Of course, most advisors use a multitude of technologies to conduct their business, and they have a difficult time picking out one particular technology that is most essential.
“Let me count how many,” a Morgan Stanley advisor said when asked what technology she considers a must-have.
Asked the same question, Michael Menzies, CEO of Pembroke Asset Advisors, pointed to Hello Sign, the Google-owned signing software
“From the client’s perspective, the technology we can’t live without is , because to keep documents signed and on time, that’s the easiest thing for them to use,” Menzies said. “Things have to be changed constantly to stay compliant, and (the software makes them) easy to change, send to the client, get a signature and move on.”

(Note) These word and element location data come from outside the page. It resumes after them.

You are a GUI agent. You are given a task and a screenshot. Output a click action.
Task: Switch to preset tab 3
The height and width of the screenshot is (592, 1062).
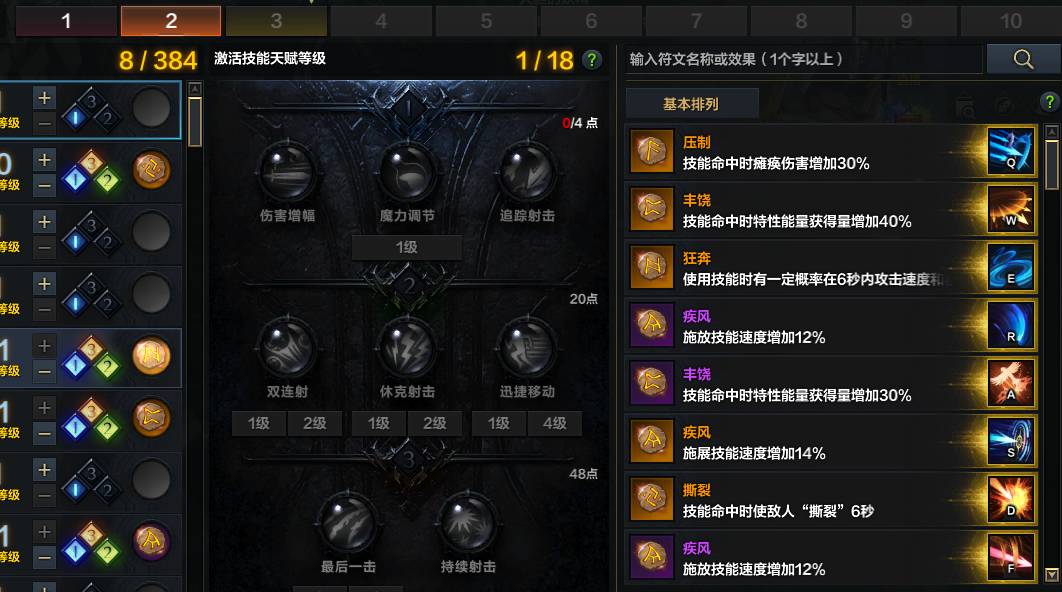[x=276, y=21]
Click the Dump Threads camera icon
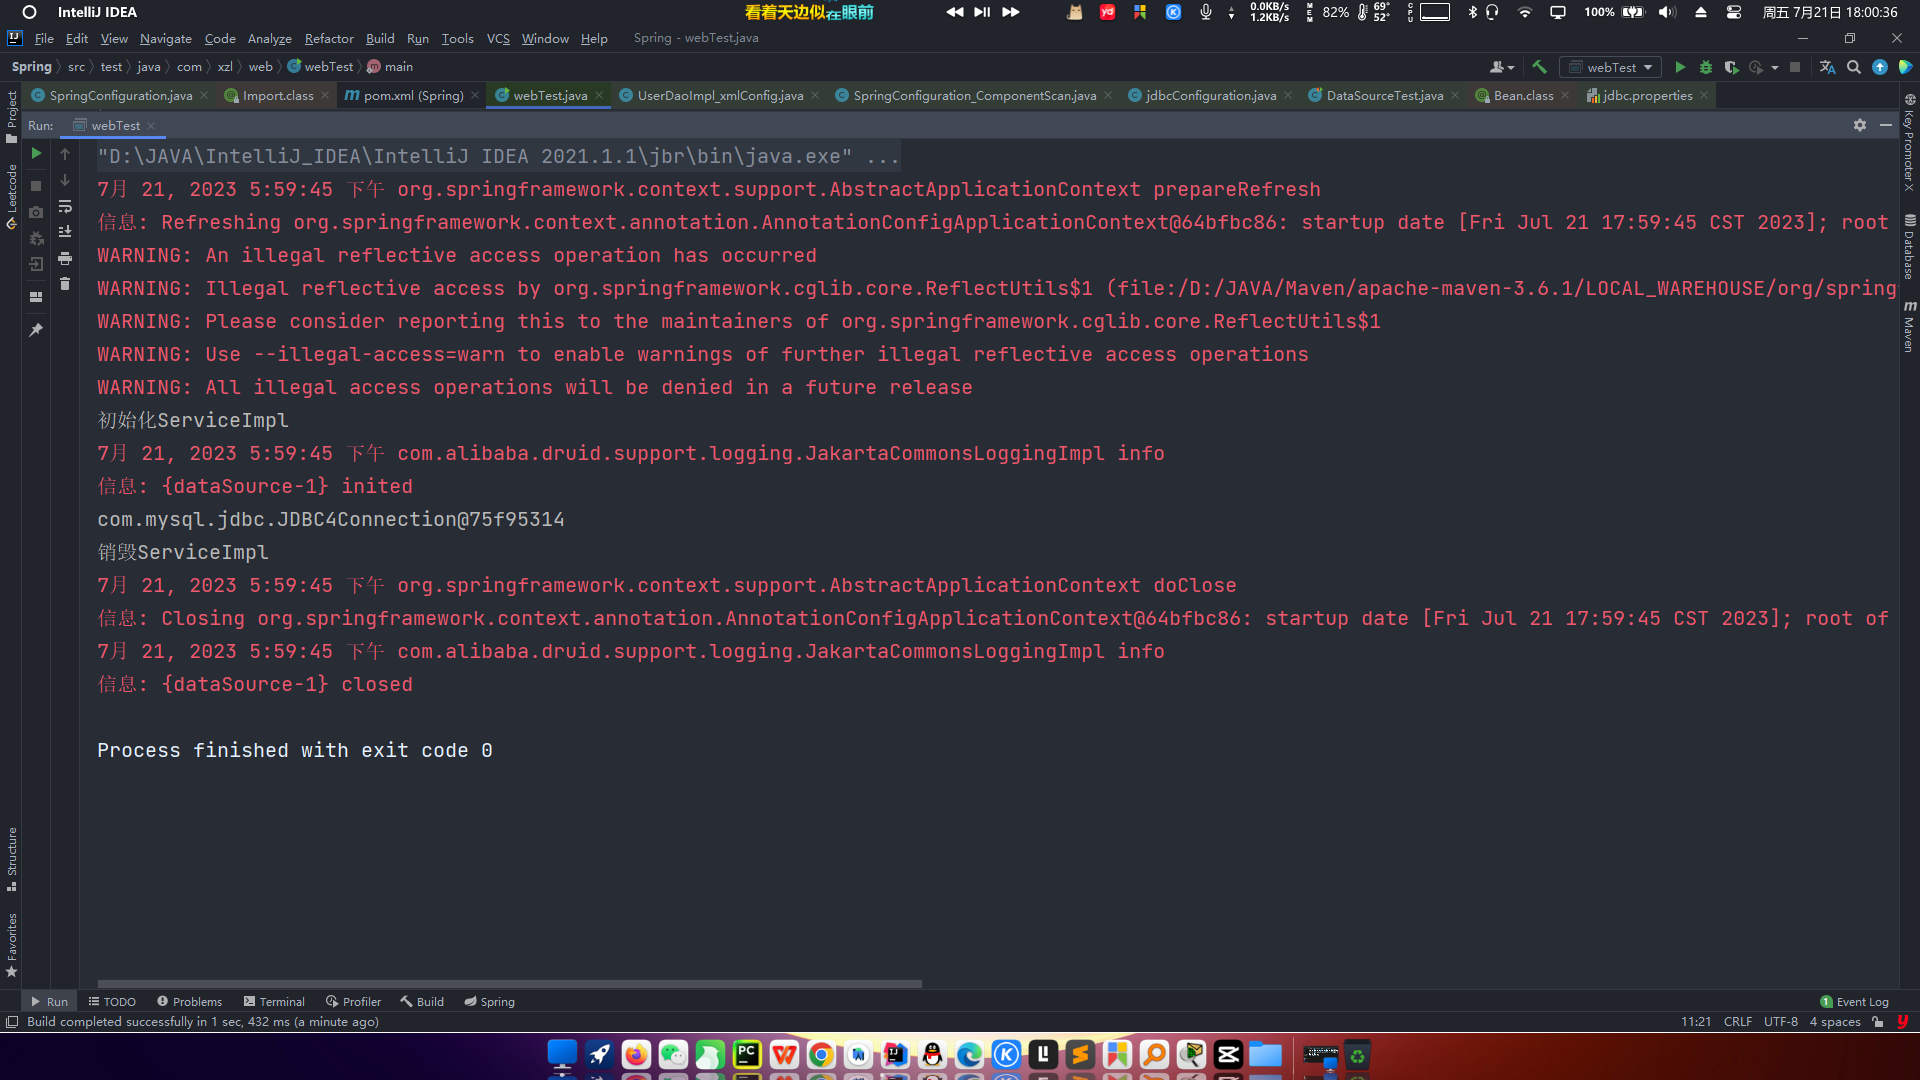 [x=36, y=212]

The aforementioned Morgan Stanley advisor listed the company’s proprietary performance reporting software as crucial.
“Without that, there’s no way to respond to a client to let them know how they’re doing,” she said.
Said Jeff Vaughn, a senior investment advisor with Merrill Lynch in Charlotte, N.C., “We have a work station, and the work station drives everything we do.”
Several advisors we spoke to said VPN and encrypted emails are paramount, since business is often conducted remotely.
Weina Hou, a financial advisor with Merrill Lynch in Berkeley, California, said remote access to email is essential to her business.
“Most conversations with clients are through email,” Weina said.
But considering modern humans’ dependence on technology – both from a personal and business standpoint – it was refreshing to hear the perspective of David Barnes, president of Heber Fuger Wendin, an investment advisory firm in Bloomfield Township, Michigan, founded in 1934.
“If we really had do, we could live without anything, I suppose, because we did it for 50 years,” Barnes said.